La Corée du Nord a confirmé avoir procédé avec succès mardi matin à un essai nucléaire souterrain, le troisième de son histoire, comme elle avait annoncé en avoir l'intention, rapporte l'agence de presse officielle nord-coréenne KCNA.

Drapeau Corée du Nord
Drapeau Corée du Nord © erjkprunczyk

L'agence précise que le test qui a été conduit d'une manière parfaitement sûre a été fait à l'aide d'un engin nucléaire miniaturisé d'une grande puissance explosive.

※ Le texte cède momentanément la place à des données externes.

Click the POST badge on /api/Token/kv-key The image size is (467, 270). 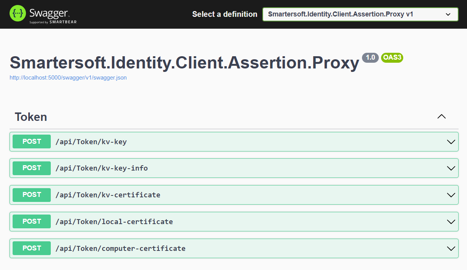(x=31, y=142)
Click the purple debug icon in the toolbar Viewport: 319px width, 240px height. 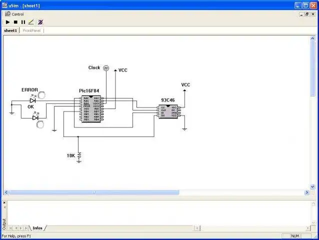pyautogui.click(x=41, y=22)
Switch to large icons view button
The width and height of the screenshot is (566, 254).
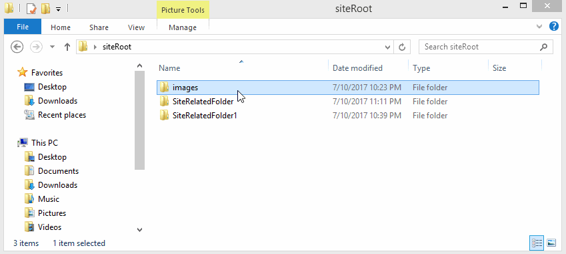[551, 243]
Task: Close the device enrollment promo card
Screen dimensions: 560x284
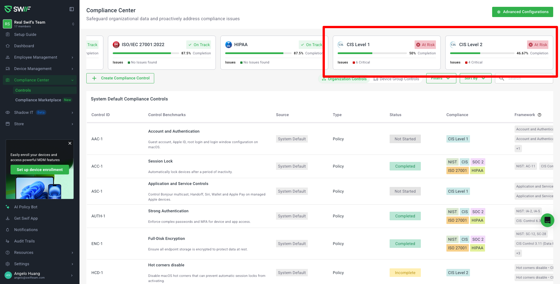Action: pyautogui.click(x=70, y=143)
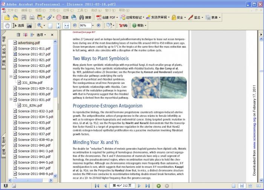Viewport: 264px width, 190px height.
Task: Click the Fit Width icon
Action: (x=66, y=26)
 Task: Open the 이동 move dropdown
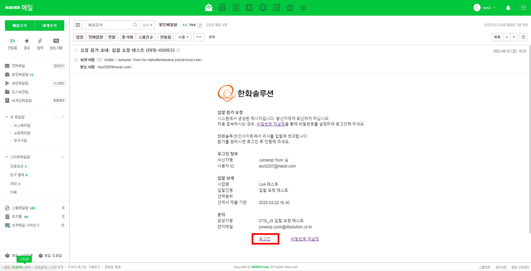(x=183, y=37)
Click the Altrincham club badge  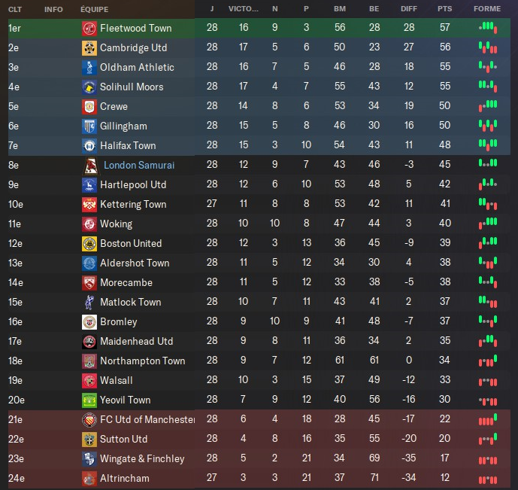coord(89,478)
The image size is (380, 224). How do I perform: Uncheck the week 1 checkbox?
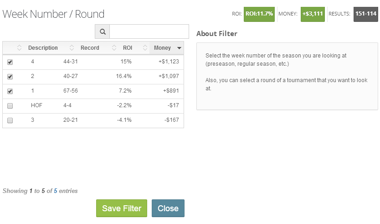[10, 91]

Selon l'agence de presse officielle nord-coréenne:

Il est confirmé que l'essai nucléaire, qui a été conduit à un haut niveau d'une manière parfaitement sûre en utilisant un engin nucléaire miniaturisé plus léger et doté d'une plus grande puissance explosive que précédemment, n'a pas eu d'impact négatif sur l'environnement écologique immédiat.

La conduite de l'essai nord-coréen, le troisième après ceux de 2006 et 2009, a été confirmée par un conseiller de la présidence sud-coréenne.

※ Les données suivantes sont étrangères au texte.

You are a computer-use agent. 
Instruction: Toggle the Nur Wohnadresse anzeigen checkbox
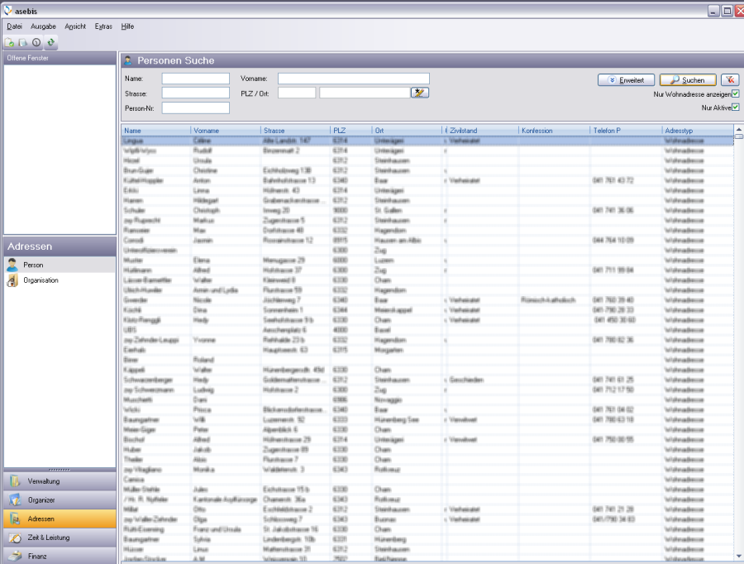pos(735,94)
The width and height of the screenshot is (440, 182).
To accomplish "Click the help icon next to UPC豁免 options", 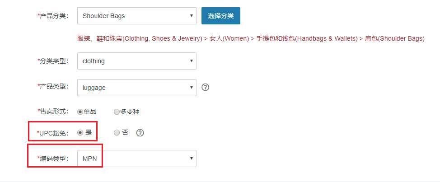I will click(140, 133).
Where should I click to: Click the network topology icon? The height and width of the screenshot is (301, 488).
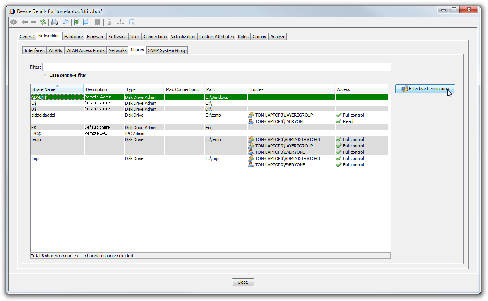pos(121,22)
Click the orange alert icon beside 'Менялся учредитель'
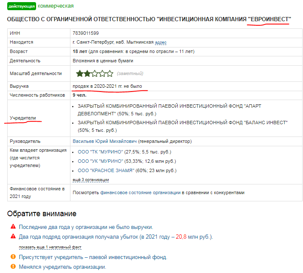This screenshot has height=273, width=303. [13, 267]
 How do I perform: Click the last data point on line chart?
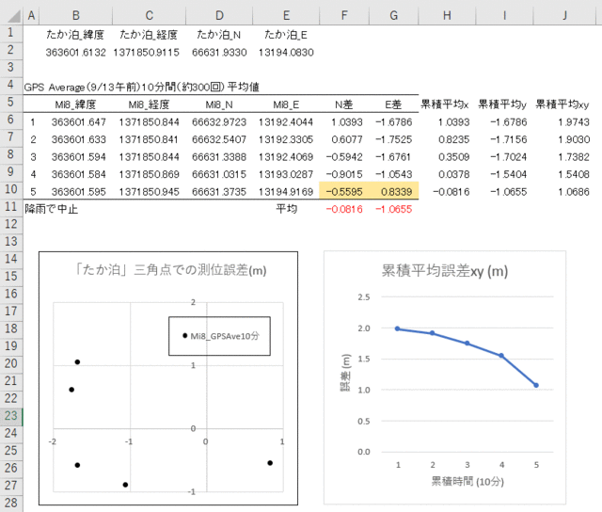[x=537, y=385]
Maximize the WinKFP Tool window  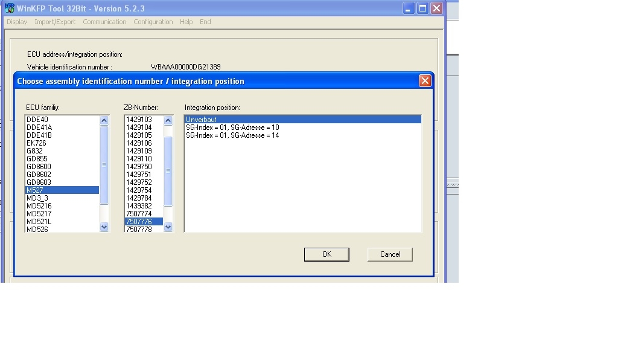coord(422,8)
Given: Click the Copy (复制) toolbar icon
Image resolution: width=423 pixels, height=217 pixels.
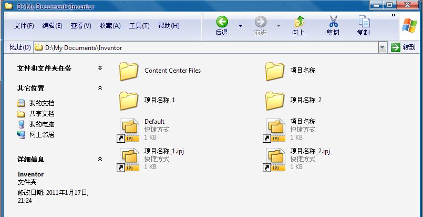Looking at the screenshot, I should point(363,22).
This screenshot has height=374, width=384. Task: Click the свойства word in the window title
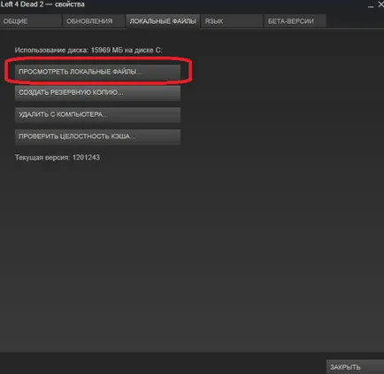70,4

Pourquoi un tel geste ? C'est avant tout de la stratégie politique. Explications de Sébastien Laugénie.

La communauté internationale s'indigne

Le secrétaire général des Nations-Unies Ban Ki-moon a déploré le nouvel essai nucléaire mené par la Corée du nord.

Selon son porte-parole:

Le secrétaire général condamne l'essai d'arme nucléaire souterrain mené par (la Corée du Nord) aujourd'hui. C'est uneviolation claire et grave des résolutions du Conseil de sécurité concernées.

L'Union européenne condamne elle aussi le geste de Pyongyang, promettant une "réponse ferme et unie" de la communauté internationale. "L'UE condamne dans les termes les plus forts possibles le dernier essai nucléaire, un nouveau défi flagrant au régime global de non-prolifération et une violation caractérisée des obligations internationales" de Pyongyang "de ne pas produire ou tester des armes nucléaires", déclare dans un communiqué la chef de la diplomatie européenne, Catherine Ashton. L'Otan parle de son côté d'un "acte irresponsable".

Même les alliés traditionnels du régime de Kim Jong-Un prennent leurs distances. Dans un communiqué, le ministre russe des Affaires étrangères lui demande de cesser "ses activités illégales" : "nous insistons sur le fait que la Corée du Nord doit respecter strictement toutes les directives du Conseil de sécurité de l'ONU et renoncer totalement à son programme de missiles nucléaires". La Chine, quant à elle, exprime "sa ferme opposition" et demande à Pyongyang de ne "faire aucune action qui envenimerait la situation". L'ambassadeur de Corée du Nord a même été convoqué par le pouvoir chinois.

De son côté, la Corée du Nord ne se laisse pas impressionner : le pays "ne se pliera à aucune résolution", affirme un de ses diplomates.